In reviewing the factual determinations of a plan administrator, the Court will use an abuse of discretion standard. Southern Farm Bureau Life Ins. Co. v. Moore, 993 F.2d 98, 100-01 (5th Cir.1993). Further, the Court is limited to the evidence available to the plan administrator when it made its determination. Id. at 102. Plaintiff sought precertification for in-patient chronic pain treatment for several months during 1994. Under the terms of the plan, the primary issue is whether in-patient care was medically necessary.3 Defendants contend that Plaintiff’s physician, Howard Cohen,

*95never adequately explained why Plaintiff required in-patient rather than out-patient care. Defendants sent Cohen a letter requesting a physician’s narrative regarding the necessity for specialists outside of Plaintiffs community to treat her and the medical necessity for in-patient treatment. Although Cohen responded, explaining the need for treatment outside of her community and the nature of multidisciplinary treatment, Cohen did not specify why in-patient care rather than out-patient care was necessary. Additionally, Cohen began telephone efforts, in August 1994, to obtain pre-certification for Plaintiff. At the hearing, Cohen testified that he spoke with a doctor associated with Defendants regarding Plaintiffs treatment. However, it was not clear that Cohen told Defendants’ physician that out-patient treatment would be ineffective or was medically nonfeasible. Also, Cohen testified that Plaintiff needed in-patient care to monitor her efforts to reduce her use of narcotics. However, it is unclear that this need was apparent during the period of Plaintiffs earlier pre-certification requests, and the Court is limited to that time period. Generally, a plan administrator’s decision is not an abuse of discretion where it requests but does not receive additional information. See e.g., Pierre v. Connecticut Gen. Life Ins. Co., 932 F.2d 1552, 1568 (5th Cir.1991), cert. denied, 502 U.S. 973, 112 S.Ct. 453, 116 L.Ed.2d 470 (1991).

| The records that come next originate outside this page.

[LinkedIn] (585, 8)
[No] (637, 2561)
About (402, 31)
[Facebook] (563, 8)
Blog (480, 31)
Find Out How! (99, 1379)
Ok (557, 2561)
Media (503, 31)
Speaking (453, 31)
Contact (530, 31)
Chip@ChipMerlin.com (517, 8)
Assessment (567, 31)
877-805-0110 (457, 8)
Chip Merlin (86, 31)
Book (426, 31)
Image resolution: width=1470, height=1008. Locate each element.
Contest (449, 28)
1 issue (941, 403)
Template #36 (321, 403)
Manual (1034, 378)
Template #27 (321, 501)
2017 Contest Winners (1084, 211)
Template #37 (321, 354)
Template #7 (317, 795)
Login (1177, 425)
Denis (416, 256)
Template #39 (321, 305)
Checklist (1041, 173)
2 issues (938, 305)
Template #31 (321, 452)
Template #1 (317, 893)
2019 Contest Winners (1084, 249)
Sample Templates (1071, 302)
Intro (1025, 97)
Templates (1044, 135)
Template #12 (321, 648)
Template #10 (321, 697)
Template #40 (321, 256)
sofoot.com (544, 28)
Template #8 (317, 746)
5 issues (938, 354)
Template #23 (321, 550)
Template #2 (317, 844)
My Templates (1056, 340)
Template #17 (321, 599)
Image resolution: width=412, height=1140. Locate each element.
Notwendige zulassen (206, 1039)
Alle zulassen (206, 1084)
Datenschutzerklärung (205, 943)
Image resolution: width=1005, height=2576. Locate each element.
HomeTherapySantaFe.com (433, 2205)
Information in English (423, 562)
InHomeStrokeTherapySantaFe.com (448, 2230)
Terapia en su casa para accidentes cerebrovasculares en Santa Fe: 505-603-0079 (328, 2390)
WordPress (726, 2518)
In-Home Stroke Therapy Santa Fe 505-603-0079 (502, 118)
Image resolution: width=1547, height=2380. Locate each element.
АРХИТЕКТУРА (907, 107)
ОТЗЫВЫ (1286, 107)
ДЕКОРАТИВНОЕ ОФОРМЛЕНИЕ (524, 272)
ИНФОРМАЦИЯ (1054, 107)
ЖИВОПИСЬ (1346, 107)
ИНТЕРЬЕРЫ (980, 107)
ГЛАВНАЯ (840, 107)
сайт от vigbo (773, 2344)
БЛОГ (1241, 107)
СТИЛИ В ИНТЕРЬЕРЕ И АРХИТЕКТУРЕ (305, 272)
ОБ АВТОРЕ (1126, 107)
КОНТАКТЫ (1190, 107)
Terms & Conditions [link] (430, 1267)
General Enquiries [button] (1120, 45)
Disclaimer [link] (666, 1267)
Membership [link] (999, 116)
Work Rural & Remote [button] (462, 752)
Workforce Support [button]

As the Court can only consider the factual information available to the plan administrator, Moore, 993 F.2d at 102, and cannot reweigh that evidence, Bolling v. Eli Lilly & Co., 990 F.2d 1028, 1029-30 (8th Cir.1993), the Court cannot find that Defendants abused their discretion in denying Plaintiffs request for pre-certification. However, Plaintiff may continue her efforts to receive pre-certification, and any determination by Defendants may become ripe for further review. _ •

It is therefore ORDERED that Plaintiffs Application for a Preliminary Injunction is denied.

. Furthermore, Plaintiff added Defendants Packaging Corporation of America, Intracorp. Inc., a North Dakota Corporation, and International Rehabilitation Associates, Inc.

. Your Plan of Benefits (Plaintiffs Exhibit 1) ("Plan Summary”). Obviously, the plan procedures were reasonably ascertainable by Plaintiff, as evidenced by the records of medical claims paid under the plan introduced at the hearing.

. Although Defendants argue that Plaintiff has not shown the terms of the plan and, further, that she cannot show its terms because it is currently being drafted, the Court held at the October hearing that the terms would be governed by the Plan Summary.